Original, for those who don't like retold news:

http://www.bbc.com/news/business-24611454

Especially when the original is written by the author of the research.


German band Corvus Corax recorded a version of this tune.

https://www.youtube.com/watch?v=KP-4vF5JYxk

They play ancient and medieval vernacular music on largely self made authentic instruments. Their approach is that at the time, it was probably played by and for young people having a good time, rather than professors in music history, so their shows are loud and energetic.


That was very cool, right up my alley! Thanks for the link.

If you like that, check out Eluveitie's "Evocation" album.


This is why I'm not really worried about automation meaning the end of work. The fact that we have automation is what enables people to work on these sorts of problems, rather than being out in the fields picking bugs off of their crops and hoping the rains come.


Depends if the gains from increased productivity are redistributed to the newly unemployed.


It might seem far fetched right at the moment but some thinkers and economists are already seeing a guaranteed basic income for EU countries during the next decades which in time should extend to the rest of the 1st world countries.

I know it looks a bit crazy now, but so did free universal healthcare 40 years ago if you think about it.


This is not at all new news.

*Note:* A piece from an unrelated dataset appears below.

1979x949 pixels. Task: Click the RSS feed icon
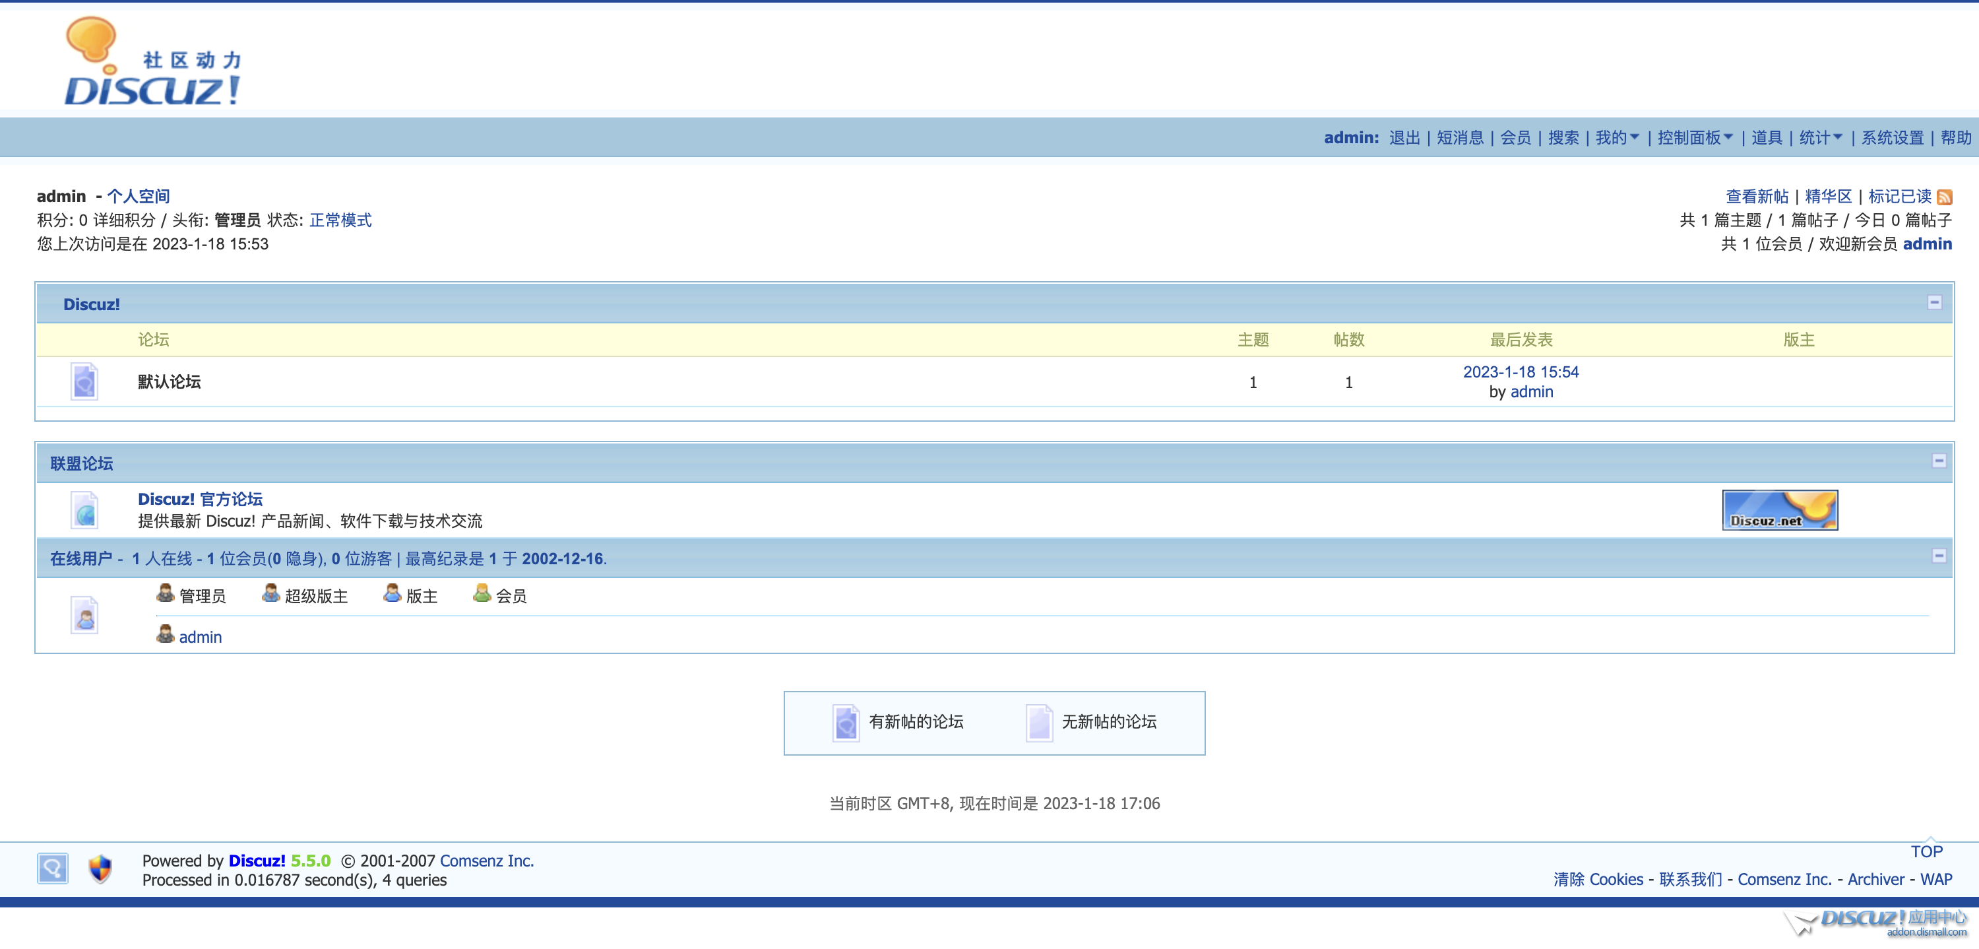click(x=1944, y=197)
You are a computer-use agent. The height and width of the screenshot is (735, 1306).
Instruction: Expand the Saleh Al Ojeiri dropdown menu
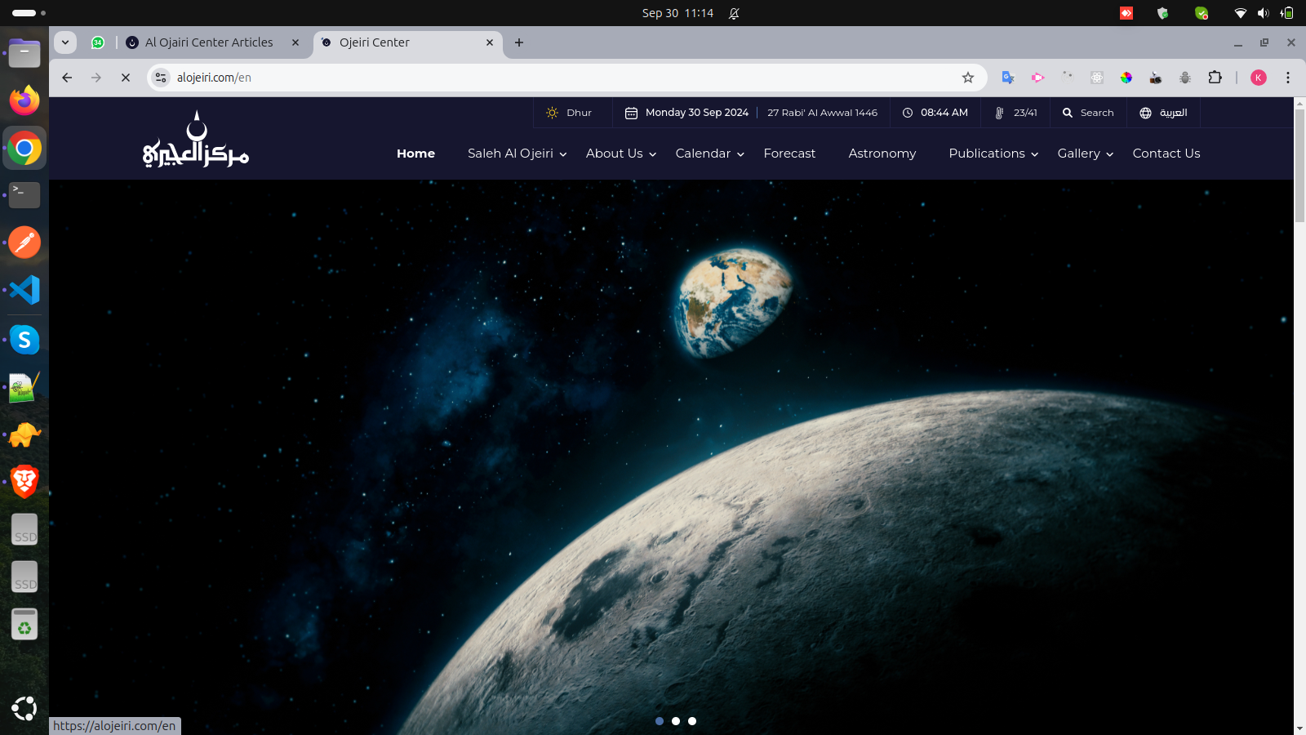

We've known how to transcribe Greek notation since at least the early 20th century (and probably long before that; my memory of Greek music theory is failing me this morning). This particular piece is one of Greek music's greatest hits, and has been in standard music history anthologies for at least 30 years or so, I'd imagine.

It's also not at all apparent that the Greeks used the mathematically pure ratios (2:1, 3:2, 4:3, 9:8) consistently in real music. One of the earliest debates in music theory is whether we should trust the ratios or the ear: Aristoxenus was advocating in the 4th c. BCE for a phenomenological view of intervals.

(And Ptolemy, whose intervals are supposedly used in this recording, had some truly bizarre scales in his text. He only allowed superparticular interval ratios, and so the standard Pythagorean semitone of 256:243 appears nowhere in his text.)


It's the so-called Seikilos epitaph (I think the name means "Man from Sicily"):

https://en.wikipedia.org/wiki/Seikilos_epitaph

Interesting historical anecdote, from the wikipedia article:

According to another source the stele [inscribed with the song], having first been discovered during the building of the railway next to Aidin, had first remained at the possession of the building firm's director Edward Purser, where Ramsay found and published about it; in about 1893, as it "was broken at the bottom, its base was sawn off straight so that it could stand and serve as a pedestal for Mrs Purser's flowerpots"; this caused the loss of one line of text, i.e., while the stele would now stand upright, the grinding had obliterated the last line of the inscription.


For those who play Civilization V, the brilliant leader music for Greece is based on this tune.